◆ **EXERCISE DESCRIPTION**
Transcribe exactly the lines that fall between the one holding "Viewport: 930px width, 538px height." and the one holding "Switch to the AUS200Cash, H1 chart tab", inclusive, from the entries below.

(Pixel coordinate grounding data)
***

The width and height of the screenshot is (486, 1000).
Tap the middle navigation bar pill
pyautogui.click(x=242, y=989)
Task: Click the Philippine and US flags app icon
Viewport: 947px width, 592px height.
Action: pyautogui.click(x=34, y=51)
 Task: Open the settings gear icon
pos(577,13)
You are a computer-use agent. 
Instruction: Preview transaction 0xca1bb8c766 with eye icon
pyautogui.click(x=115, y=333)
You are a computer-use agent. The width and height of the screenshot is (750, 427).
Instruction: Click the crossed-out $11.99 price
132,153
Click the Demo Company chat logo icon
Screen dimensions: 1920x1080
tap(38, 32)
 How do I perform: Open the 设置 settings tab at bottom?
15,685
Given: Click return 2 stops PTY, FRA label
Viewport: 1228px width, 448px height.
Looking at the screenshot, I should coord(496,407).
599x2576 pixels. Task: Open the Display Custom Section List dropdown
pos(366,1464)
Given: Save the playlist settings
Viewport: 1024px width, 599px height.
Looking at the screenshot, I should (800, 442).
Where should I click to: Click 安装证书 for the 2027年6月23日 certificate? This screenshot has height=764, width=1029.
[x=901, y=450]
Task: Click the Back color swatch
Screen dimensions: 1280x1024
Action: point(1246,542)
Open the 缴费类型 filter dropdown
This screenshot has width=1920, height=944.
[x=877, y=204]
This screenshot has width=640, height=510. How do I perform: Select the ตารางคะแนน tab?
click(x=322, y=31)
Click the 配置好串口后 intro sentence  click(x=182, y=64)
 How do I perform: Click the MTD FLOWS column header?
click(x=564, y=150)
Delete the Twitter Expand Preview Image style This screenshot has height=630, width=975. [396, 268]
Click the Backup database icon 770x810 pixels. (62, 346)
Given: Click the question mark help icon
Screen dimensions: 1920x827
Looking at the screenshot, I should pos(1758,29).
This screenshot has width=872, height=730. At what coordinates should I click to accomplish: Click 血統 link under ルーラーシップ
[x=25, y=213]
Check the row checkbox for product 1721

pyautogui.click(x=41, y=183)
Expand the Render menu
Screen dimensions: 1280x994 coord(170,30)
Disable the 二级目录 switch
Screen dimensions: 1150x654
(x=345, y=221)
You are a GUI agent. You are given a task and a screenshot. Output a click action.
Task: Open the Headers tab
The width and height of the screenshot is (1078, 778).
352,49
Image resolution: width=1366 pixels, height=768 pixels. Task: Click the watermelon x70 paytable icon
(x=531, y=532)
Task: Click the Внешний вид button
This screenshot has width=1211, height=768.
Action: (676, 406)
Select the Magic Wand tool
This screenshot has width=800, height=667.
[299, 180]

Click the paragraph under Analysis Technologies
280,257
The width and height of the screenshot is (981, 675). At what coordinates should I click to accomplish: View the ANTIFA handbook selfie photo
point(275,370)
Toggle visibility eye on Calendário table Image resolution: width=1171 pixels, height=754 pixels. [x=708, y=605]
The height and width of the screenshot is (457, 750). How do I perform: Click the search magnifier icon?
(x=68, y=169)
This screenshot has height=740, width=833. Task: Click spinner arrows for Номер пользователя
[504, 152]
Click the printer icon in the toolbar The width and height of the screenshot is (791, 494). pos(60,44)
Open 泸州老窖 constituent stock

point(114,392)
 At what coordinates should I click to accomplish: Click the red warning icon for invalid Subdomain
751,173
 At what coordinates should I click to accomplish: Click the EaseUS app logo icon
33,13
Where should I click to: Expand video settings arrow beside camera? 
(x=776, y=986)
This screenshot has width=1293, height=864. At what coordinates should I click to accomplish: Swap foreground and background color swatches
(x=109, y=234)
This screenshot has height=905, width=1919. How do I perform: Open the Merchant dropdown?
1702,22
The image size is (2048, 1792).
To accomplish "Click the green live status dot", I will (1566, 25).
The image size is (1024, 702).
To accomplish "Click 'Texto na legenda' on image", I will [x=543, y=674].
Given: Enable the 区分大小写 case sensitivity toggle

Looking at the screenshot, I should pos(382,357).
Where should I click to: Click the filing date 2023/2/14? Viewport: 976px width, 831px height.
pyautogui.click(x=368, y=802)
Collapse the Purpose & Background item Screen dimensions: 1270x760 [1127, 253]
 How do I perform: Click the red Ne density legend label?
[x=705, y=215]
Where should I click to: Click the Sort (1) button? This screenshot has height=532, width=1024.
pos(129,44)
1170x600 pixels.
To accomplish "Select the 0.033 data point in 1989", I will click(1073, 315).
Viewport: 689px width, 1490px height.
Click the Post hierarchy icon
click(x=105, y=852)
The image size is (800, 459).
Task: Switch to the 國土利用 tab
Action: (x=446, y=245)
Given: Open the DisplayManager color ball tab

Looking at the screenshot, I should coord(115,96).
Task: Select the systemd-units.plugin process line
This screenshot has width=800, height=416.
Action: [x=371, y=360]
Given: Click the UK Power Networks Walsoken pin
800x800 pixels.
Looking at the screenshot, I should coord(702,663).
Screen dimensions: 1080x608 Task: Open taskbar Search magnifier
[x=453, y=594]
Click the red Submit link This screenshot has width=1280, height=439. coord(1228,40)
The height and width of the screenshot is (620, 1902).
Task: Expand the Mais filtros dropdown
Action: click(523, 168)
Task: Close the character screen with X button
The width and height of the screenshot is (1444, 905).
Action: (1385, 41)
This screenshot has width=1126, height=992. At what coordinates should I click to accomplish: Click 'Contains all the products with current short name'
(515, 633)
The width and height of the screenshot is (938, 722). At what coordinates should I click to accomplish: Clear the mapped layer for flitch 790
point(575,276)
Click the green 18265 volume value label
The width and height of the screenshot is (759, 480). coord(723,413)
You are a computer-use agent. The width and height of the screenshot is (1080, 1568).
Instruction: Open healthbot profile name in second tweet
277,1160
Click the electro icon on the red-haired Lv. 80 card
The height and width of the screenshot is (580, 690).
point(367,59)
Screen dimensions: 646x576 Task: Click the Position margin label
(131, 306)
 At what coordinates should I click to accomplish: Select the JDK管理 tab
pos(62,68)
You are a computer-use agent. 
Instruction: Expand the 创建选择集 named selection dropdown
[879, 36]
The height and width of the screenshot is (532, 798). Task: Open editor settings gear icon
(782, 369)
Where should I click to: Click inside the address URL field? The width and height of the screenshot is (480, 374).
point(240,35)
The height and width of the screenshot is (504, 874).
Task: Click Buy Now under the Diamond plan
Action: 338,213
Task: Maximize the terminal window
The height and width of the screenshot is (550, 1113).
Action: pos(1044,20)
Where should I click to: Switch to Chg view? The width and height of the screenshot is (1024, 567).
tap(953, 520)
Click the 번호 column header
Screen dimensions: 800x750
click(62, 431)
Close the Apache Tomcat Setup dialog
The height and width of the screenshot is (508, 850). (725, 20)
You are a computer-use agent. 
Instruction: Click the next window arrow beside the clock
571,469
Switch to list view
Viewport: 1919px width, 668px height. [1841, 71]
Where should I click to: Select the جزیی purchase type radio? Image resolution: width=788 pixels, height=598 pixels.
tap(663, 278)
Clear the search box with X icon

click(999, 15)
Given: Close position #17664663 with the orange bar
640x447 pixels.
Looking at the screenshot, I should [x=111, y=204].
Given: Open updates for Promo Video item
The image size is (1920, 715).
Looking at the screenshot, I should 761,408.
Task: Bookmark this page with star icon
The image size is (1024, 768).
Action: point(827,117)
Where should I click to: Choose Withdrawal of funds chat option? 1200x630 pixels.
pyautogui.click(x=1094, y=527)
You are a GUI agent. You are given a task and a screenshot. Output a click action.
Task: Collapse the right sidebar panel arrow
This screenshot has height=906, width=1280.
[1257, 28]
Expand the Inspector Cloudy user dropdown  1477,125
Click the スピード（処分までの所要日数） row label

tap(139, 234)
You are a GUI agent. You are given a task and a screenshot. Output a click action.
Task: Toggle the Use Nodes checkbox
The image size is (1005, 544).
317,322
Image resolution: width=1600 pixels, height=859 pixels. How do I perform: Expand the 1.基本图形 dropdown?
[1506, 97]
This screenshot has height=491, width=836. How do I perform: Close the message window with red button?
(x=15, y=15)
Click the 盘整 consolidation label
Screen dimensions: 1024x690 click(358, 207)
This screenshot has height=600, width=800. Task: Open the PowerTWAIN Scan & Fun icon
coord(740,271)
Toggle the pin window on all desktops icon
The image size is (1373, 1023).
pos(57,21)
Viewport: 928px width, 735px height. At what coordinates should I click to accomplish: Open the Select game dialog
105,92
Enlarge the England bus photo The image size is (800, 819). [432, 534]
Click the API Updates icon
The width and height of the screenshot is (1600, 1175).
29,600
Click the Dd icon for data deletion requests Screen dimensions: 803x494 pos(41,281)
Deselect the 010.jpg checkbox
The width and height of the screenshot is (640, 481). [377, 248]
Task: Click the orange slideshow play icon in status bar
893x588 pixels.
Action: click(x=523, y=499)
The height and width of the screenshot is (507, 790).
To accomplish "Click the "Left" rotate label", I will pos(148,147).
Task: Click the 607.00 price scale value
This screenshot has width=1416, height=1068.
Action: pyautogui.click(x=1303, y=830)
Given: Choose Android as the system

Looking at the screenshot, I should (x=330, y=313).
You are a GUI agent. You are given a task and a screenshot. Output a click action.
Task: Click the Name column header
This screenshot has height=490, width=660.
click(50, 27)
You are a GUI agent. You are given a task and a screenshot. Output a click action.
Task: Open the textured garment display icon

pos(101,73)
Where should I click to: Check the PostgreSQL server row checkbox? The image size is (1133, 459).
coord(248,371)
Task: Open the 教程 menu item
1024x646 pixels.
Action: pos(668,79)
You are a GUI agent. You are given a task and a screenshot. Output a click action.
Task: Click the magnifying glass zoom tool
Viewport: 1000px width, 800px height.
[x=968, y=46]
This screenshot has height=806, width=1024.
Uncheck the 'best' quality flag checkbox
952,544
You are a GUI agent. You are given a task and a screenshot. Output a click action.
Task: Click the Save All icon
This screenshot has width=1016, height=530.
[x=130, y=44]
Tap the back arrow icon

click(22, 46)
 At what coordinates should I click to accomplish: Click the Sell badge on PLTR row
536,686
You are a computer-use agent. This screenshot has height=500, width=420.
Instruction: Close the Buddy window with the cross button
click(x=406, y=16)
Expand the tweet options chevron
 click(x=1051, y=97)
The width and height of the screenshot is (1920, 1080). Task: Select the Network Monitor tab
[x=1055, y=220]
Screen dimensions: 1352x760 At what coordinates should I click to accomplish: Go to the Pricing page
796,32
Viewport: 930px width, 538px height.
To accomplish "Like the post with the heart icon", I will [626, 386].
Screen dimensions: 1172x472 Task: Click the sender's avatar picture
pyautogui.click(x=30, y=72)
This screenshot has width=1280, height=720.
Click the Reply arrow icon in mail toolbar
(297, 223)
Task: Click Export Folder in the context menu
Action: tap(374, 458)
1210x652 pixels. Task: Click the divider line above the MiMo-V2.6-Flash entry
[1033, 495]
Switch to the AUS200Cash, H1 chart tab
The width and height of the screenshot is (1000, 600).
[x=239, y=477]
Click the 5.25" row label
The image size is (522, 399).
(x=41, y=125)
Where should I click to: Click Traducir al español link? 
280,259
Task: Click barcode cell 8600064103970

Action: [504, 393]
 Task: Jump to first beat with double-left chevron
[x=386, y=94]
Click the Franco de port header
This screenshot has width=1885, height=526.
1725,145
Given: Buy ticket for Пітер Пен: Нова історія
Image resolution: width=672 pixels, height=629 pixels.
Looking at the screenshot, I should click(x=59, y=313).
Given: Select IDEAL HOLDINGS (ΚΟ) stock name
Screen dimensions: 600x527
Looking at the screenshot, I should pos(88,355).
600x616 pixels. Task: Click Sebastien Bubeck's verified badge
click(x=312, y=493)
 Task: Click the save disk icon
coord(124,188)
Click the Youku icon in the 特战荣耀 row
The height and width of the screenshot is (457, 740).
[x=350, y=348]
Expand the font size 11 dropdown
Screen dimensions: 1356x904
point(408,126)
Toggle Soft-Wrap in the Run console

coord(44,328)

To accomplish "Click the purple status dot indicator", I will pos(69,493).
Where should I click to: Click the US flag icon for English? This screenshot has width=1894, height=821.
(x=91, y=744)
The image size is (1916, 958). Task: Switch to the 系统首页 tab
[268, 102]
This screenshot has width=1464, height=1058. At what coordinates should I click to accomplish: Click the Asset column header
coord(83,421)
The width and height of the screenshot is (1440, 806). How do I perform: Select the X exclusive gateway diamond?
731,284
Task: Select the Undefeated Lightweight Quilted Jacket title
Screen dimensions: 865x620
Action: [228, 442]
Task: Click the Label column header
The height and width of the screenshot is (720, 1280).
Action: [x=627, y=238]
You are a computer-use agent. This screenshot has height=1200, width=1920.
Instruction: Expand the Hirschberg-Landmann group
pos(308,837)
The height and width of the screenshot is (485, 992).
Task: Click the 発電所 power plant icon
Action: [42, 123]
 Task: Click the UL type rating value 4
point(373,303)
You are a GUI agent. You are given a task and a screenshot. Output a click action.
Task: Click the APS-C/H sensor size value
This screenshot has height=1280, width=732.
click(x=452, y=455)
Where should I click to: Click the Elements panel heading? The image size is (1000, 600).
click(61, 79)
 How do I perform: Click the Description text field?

***

◆ **SOLUTION TO THIS PROBLEM**
Viewport: 930px width, 538px height.
To accomplish "Like the post with the heart icon", I will [626, 386].
Screen dimensions: 1172x472 Task: Click the sender's avatar picture
pyautogui.click(x=30, y=72)
This screenshot has width=1280, height=720.
Click the Reply arrow icon in mail toolbar
(297, 223)
Task: Click Export Folder in the context menu
Action: tap(374, 458)
1210x652 pixels. Task: Click the divider line above the MiMo-V2.6-Flash entry
[1033, 495]
Switch to the AUS200Cash, H1 chart tab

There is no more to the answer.